● **Instructions for the task**
Give the lines from the start of the records through the line holding "(x=94, y=201)", inclusive, again with "Screen dimensions" swapped for "Display size" and nothing else changed. Leave the pictures out of your answer.
>>>
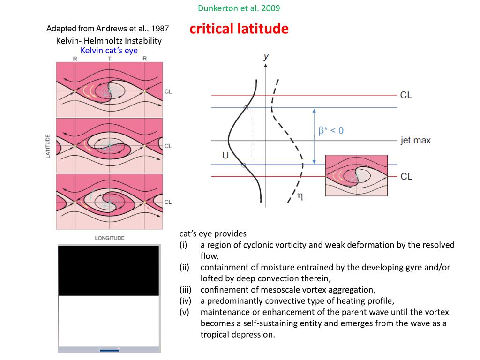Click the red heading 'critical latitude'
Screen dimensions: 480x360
[239, 29]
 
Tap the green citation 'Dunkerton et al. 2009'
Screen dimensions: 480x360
[240, 8]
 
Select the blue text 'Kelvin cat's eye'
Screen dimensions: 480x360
[109, 50]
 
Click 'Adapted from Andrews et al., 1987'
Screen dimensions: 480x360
[108, 29]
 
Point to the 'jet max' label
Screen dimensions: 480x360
[415, 140]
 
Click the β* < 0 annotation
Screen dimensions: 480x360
[331, 131]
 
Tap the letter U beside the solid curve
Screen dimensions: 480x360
[225, 155]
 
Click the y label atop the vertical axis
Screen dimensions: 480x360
[266, 57]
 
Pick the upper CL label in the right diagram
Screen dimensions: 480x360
[406, 95]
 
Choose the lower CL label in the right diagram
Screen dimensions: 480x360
[406, 176]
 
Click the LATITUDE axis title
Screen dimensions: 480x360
[48, 146]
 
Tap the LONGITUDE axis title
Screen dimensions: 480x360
[110, 238]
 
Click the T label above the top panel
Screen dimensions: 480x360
[110, 59]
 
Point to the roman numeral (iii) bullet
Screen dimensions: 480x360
[186, 290]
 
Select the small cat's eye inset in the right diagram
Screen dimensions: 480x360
[356, 175]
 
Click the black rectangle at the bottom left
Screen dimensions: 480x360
[108, 270]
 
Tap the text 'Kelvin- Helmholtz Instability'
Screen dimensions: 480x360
[109, 41]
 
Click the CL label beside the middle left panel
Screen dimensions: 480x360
[168, 146]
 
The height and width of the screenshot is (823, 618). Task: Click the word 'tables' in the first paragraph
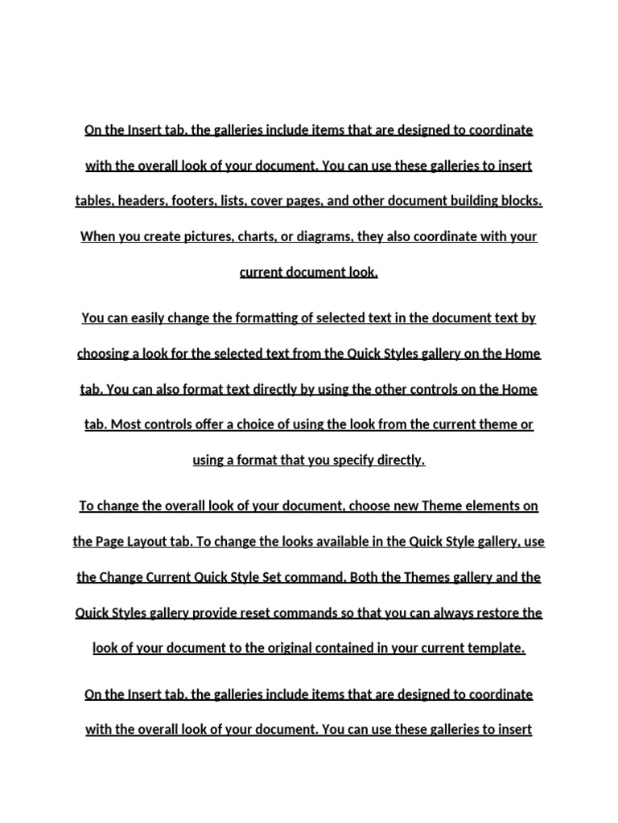(x=94, y=201)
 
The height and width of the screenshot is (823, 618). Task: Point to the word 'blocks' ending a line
(x=521, y=201)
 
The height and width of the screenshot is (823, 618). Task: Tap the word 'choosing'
(x=103, y=354)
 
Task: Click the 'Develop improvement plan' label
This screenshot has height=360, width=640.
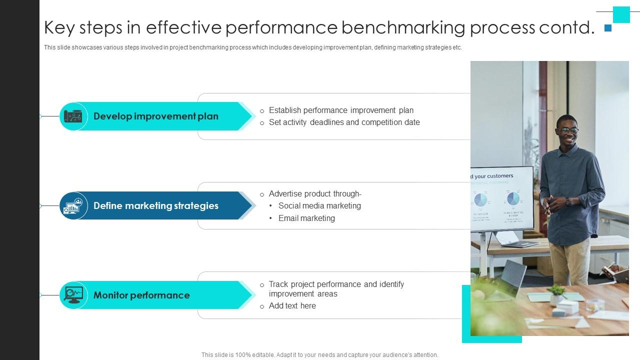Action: click(x=156, y=116)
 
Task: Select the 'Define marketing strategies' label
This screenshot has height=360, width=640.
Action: click(x=156, y=206)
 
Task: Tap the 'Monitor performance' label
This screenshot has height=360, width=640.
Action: click(x=142, y=296)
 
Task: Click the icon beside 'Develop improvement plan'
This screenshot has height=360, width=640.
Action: click(x=74, y=116)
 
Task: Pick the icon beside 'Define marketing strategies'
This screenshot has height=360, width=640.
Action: click(x=74, y=206)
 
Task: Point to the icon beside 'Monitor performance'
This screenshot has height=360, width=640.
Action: click(x=74, y=295)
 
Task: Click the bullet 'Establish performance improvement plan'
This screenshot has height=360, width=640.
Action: click(x=341, y=110)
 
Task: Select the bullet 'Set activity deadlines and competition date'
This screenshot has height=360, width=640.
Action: click(x=344, y=122)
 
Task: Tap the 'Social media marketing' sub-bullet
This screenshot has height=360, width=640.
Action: click(x=320, y=206)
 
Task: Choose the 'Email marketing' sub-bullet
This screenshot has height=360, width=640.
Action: click(x=306, y=218)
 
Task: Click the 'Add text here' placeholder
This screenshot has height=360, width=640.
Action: click(x=292, y=306)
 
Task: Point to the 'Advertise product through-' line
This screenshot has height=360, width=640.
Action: click(x=315, y=194)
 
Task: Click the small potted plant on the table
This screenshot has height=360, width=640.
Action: click(x=556, y=294)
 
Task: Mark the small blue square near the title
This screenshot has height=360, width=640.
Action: click(x=608, y=28)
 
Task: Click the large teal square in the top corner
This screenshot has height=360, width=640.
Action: click(x=621, y=14)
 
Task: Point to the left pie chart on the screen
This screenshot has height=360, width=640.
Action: click(x=480, y=200)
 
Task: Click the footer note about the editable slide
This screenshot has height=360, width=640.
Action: click(x=320, y=355)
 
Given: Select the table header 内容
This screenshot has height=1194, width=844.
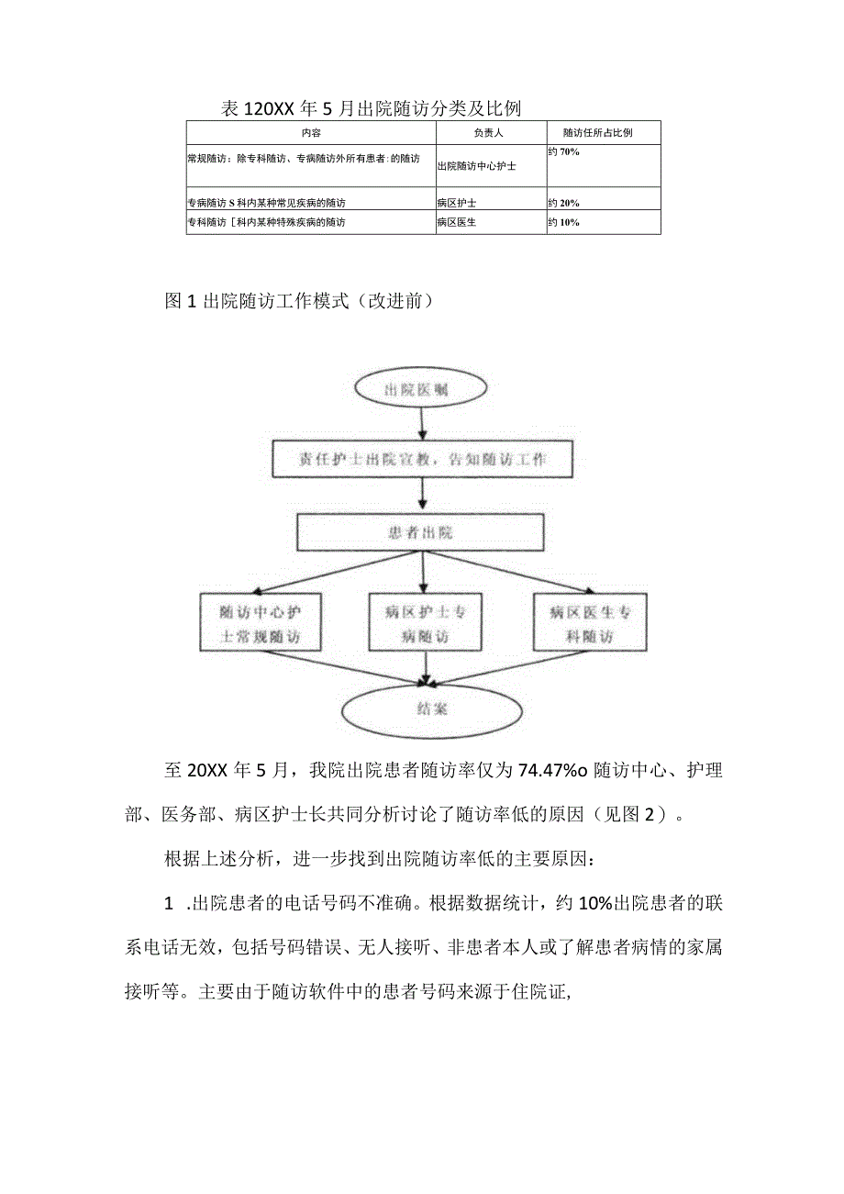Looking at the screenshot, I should [x=311, y=133].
<<<
● **Task answer**
Click the red heading 'critical latitude'
Display size: 480x360
[239, 29]
 
Tap the green citation 'Dunkerton et al. 2009'
Display size: 480x360
[240, 8]
 
Select the blue text 'Kelvin cat's eye'
Display size: 480x360
[109, 50]
 
Click 'Adapted from Andrews et al., 1987'
Display size: 480x360
[108, 29]
 
Point to the 'jet max' label
Display size: 480x360
[415, 140]
 
Click the β* < 0 annotation
Display size: 480x360
[331, 131]
 
Tap the letter U beside the solid curve
Display size: 480x360
[225, 155]
 
Click the y label atop the vertical axis
Display size: 480x360
[266, 57]
 
Pick the upper CL label in the right diagram
Display size: 480x360
[406, 95]
 
Choose the lower CL label in the right diagram
Display size: 480x360
[406, 176]
 
Click the LATITUDE axis title
Display size: 480x360
[48, 146]
 
Tap the LONGITUDE axis title
Display size: 480x360
[110, 238]
 
Click the T label above the top panel
Display size: 480x360
[110, 59]
 
Point to the roman numeral (iii) bullet
Display size: 480x360
[186, 290]
 
Select the small cat's eye inset in the right diagram
Display size: 480x360
[356, 175]
 
Click the black rectangle at the bottom left
Display size: 480x360
[108, 270]
 
Tap the text 'Kelvin- Helmholtz Instability'
Display size: 480x360
[109, 41]
 
Click the CL label beside the middle left panel
Display size: 480x360
[168, 146]
 
The height and width of the screenshot is (823, 618). Task: Click the word 'tables' in the first paragraph
(x=94, y=201)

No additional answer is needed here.